> Sorun: Lütfen aşağıdaki darbe girişimi üzerine yazıyı baştan sona, tek bir harfini bile değiştirmeden yeniden ver.

> Verilen metin:
+ + +

Geçen hafta çok çok gerekli olmadıkça kalemimi astığımı bundan sonra Türk siyaseti için analiz yazmayacağımı belirtmiş, darbecilerin benim meşru mücadeleme darbe vurduğunu anlatmıştım.

Sosyal medyada yapılan “yazmalısın” çağırılarına rağmen halen aynı kararım devam ediyor. Bir yanda Erdoğan rejimi ve onun KAFA KESEN IŞİD kafalı destekçileri, diğer yanda Erdoğan rejimine karşı çıktığını sanan DARBECİ KAFA ve bu iki kafasızlık arasında kalmış halk kitlesi. Bunlara kim ne anlatabilir? Bunlarla kim nereye varabilir?

DARBE günü yazdığım son analizimde darbenin çok büyük olasılıkla kuvvet komutanlıkları seviyesinde kararlaştırıldığını belirtmiş şunları yazmıştım:

  1. Anladığım kadarıyla bu darbe planı KUVVET KOMUTANLARI DAHİL tüm komuta kademesinin bilgisi ve onayı dahilinde organize edildi. Ancak son anda, muhtemelen İSTİHBARATIN girişimleriyle komuta kademesinden bazı subaylar darbe girişiminden vazgeçirildi. Ya da subaylar astlarını bilerek sattı, onları tuzağa düşürdü. Darbeciler zaten yola çıkıp, darbe organizasyonuna başladıkları için, ortada Whatsapp yazışmaları dağil bir çok delil olduğu ve suçları sabit olduğu için KOMUTANLARI kendilerini satmasına rağmen böylesi aptal ve acemice bir işe giriştiler.

+ + +

Bir derlemeden alınmış girdiler
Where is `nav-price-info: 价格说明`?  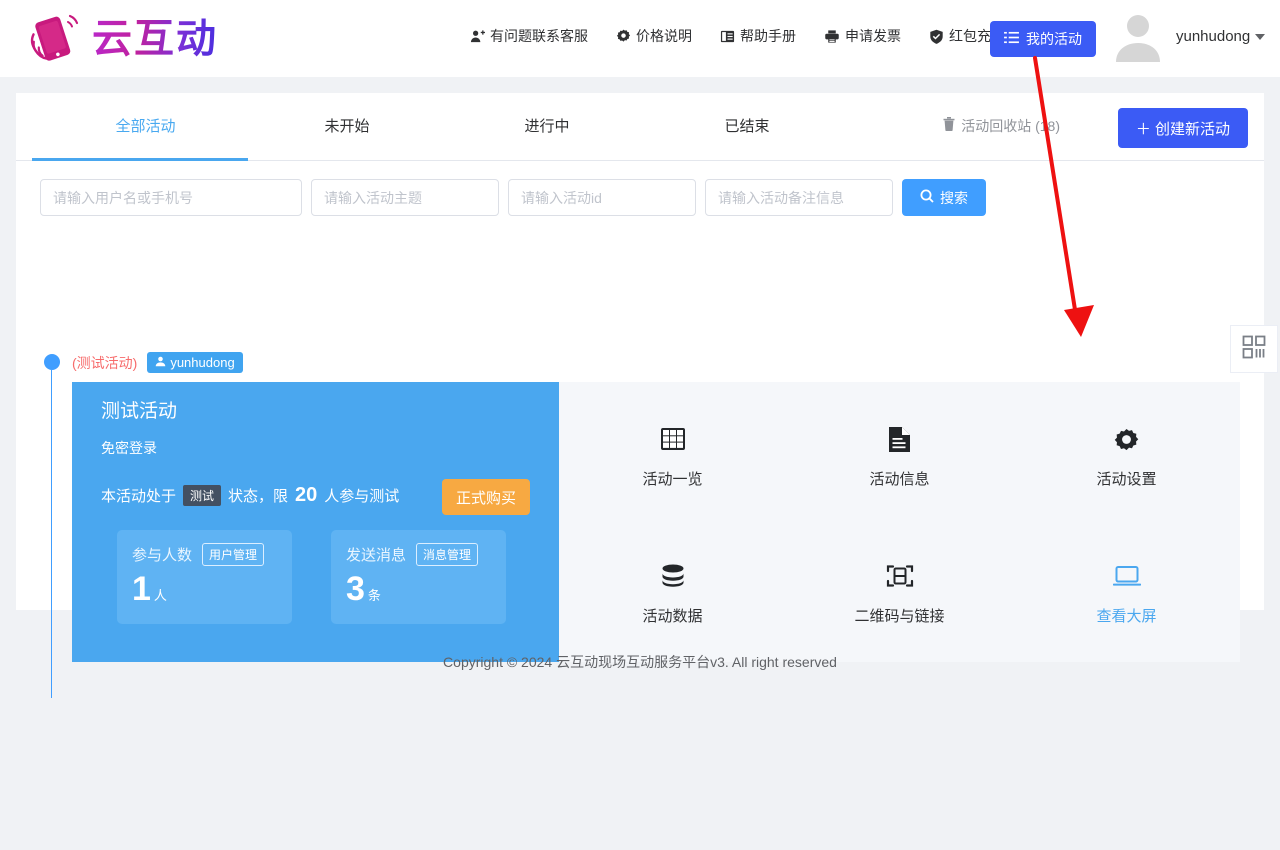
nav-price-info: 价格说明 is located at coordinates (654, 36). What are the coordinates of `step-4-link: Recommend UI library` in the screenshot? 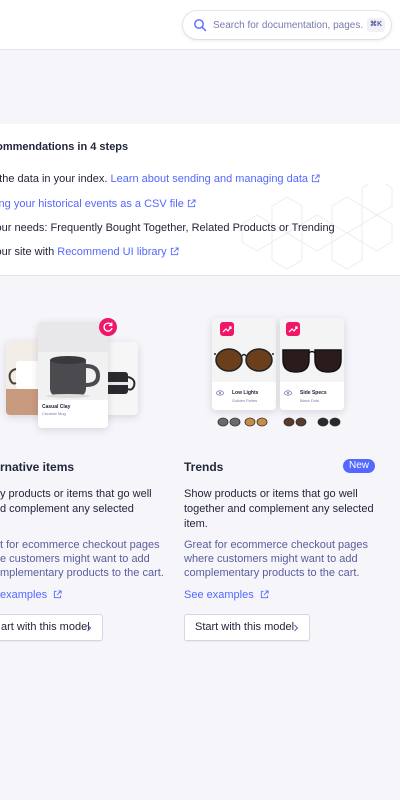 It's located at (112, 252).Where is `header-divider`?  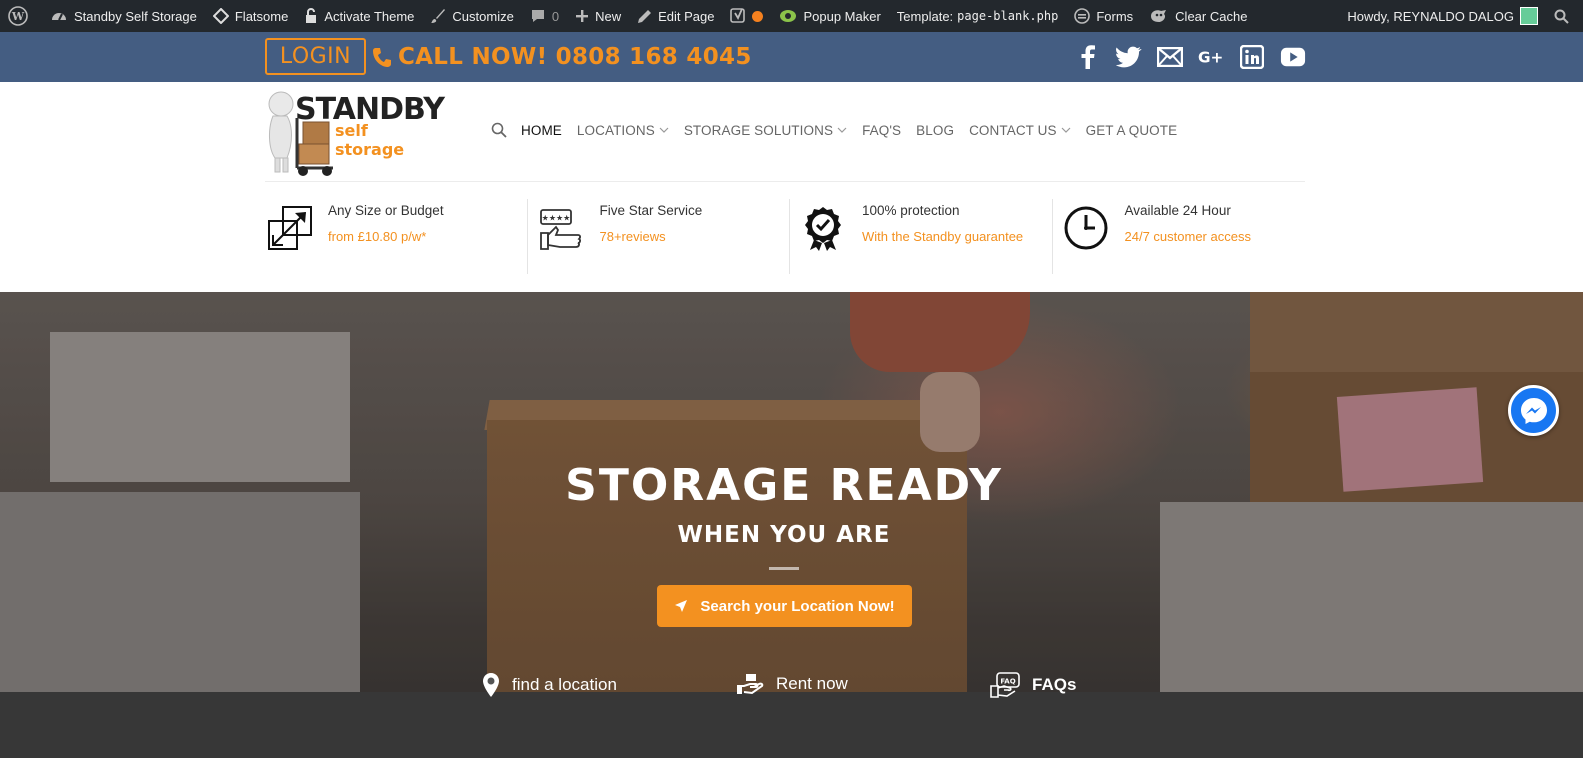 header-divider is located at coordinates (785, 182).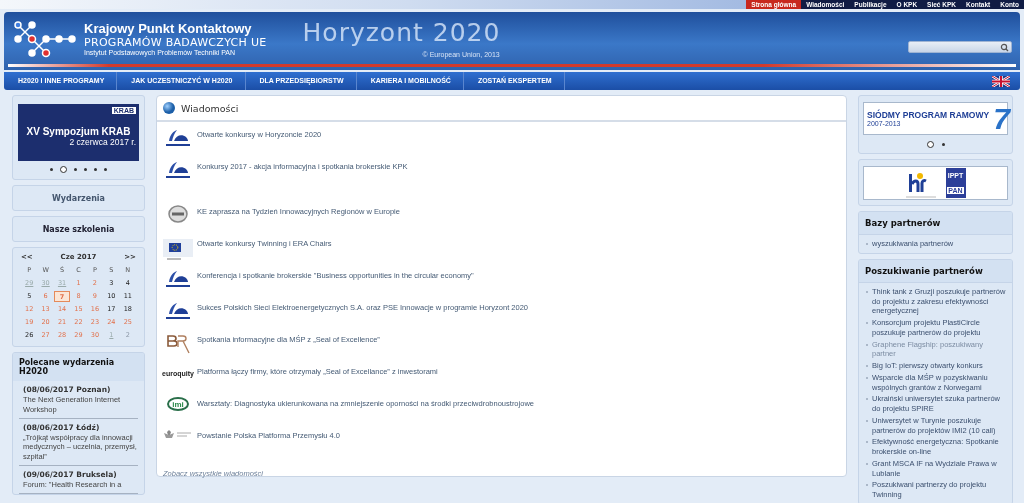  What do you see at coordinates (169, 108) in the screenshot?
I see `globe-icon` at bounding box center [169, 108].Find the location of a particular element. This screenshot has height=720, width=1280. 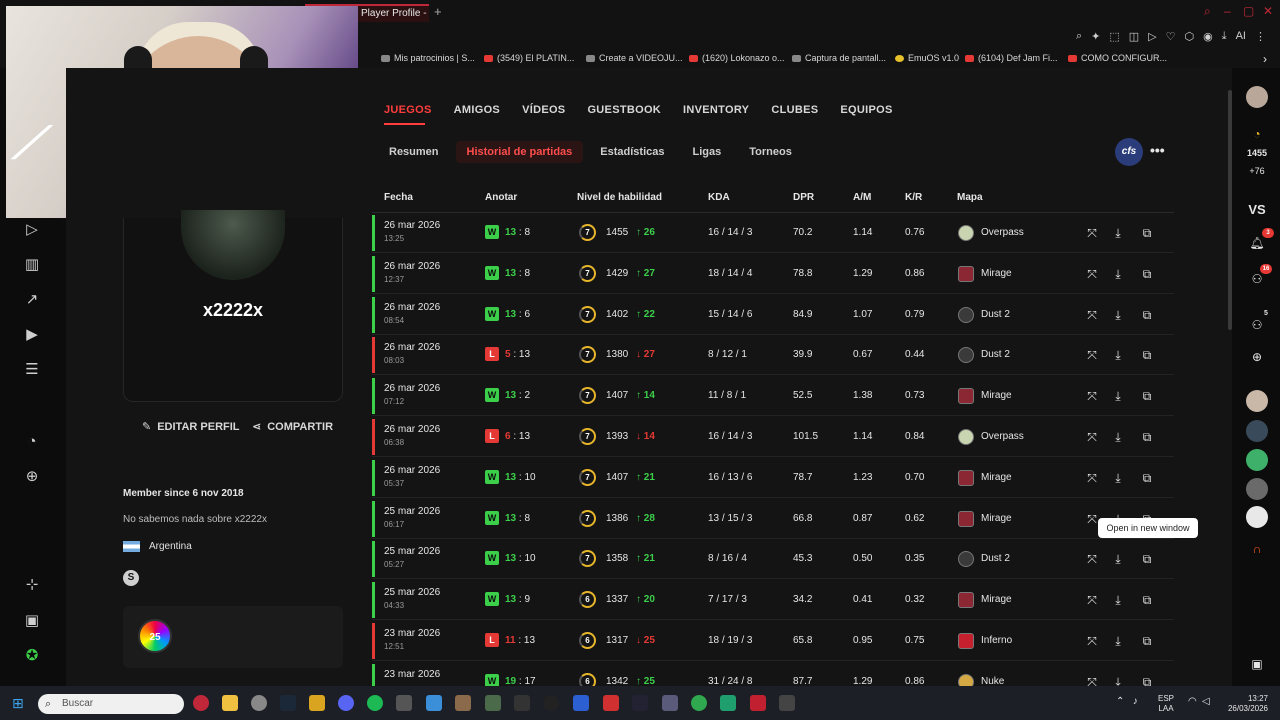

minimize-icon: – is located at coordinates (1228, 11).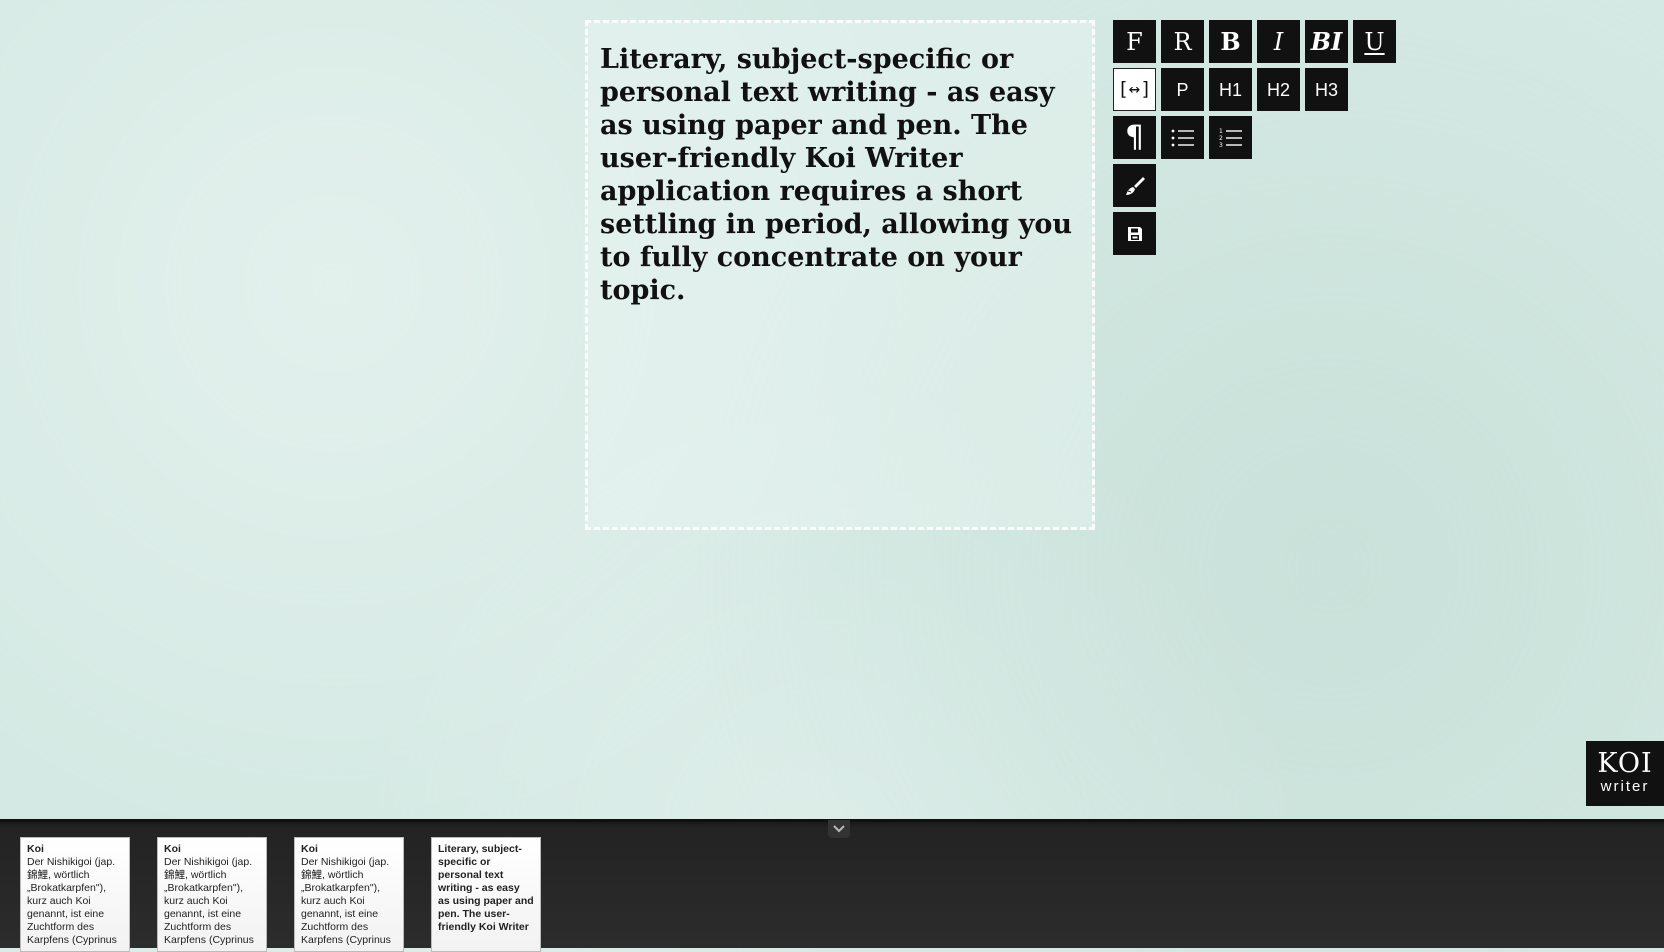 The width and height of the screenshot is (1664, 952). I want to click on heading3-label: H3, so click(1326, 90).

+ + +

> Görev çıktısı:
Geçen hafta çok çok gerekli olmadıkça kalemimi astığımı bundan sonra Türk siyaseti için analiz yazmayacağımı belirtmiş, darbecilerin benim meşru mücadeleme darbe vurduğunu anlatmıştım.

Sosyal medyada yapılan “yazmalısın” çağırılarına rağmen halen aynı kararım devam ediyor. Bir yanda Erdoğan rejimi ve onun KAFA KESEN IŞİD kafalı destekçileri, diğer yanda Erdoğan rejimine karşı çıktığını sanan DARBECİ KAFA ve bu iki kafasızlık arasında kalmış halk kitlesi. Bunlara kim ne anlatabilir? Bunlarla kim nereye varabilir?

DARBE günü yazdığım son analizimde darbenin çok büyük olasılıkla kuvvet komutanlıkları seviyesinde kararlaştırıldığını belirtmiş şunları yazmıştım:

  1. Anladığım kadarıyla bu darbe planı KUVVET KOMUTANLARI DAHİL tüm komuta kademesinin bilgisi ve onayı dahilinde organize edildi. Ancak son anda, muhtemelen İSTİHBARATIN girişimleriyle komuta kademesinden bazı subaylar darbe girişiminden vazgeçirildi. Ya da subaylar astlarını bilerek sattı, onları tuzağa düşürdü. Darbeciler zaten yola çıkıp, darbe organizasyonuna başladıkları için, ortada Whatsapp yazışmaları dağil bir çok delil olduğu ve suçları sabit olduğu için KOMUTANLARI kendilerini satmasına rağmen böylesi aptal ve acemice bir işe giriştiler.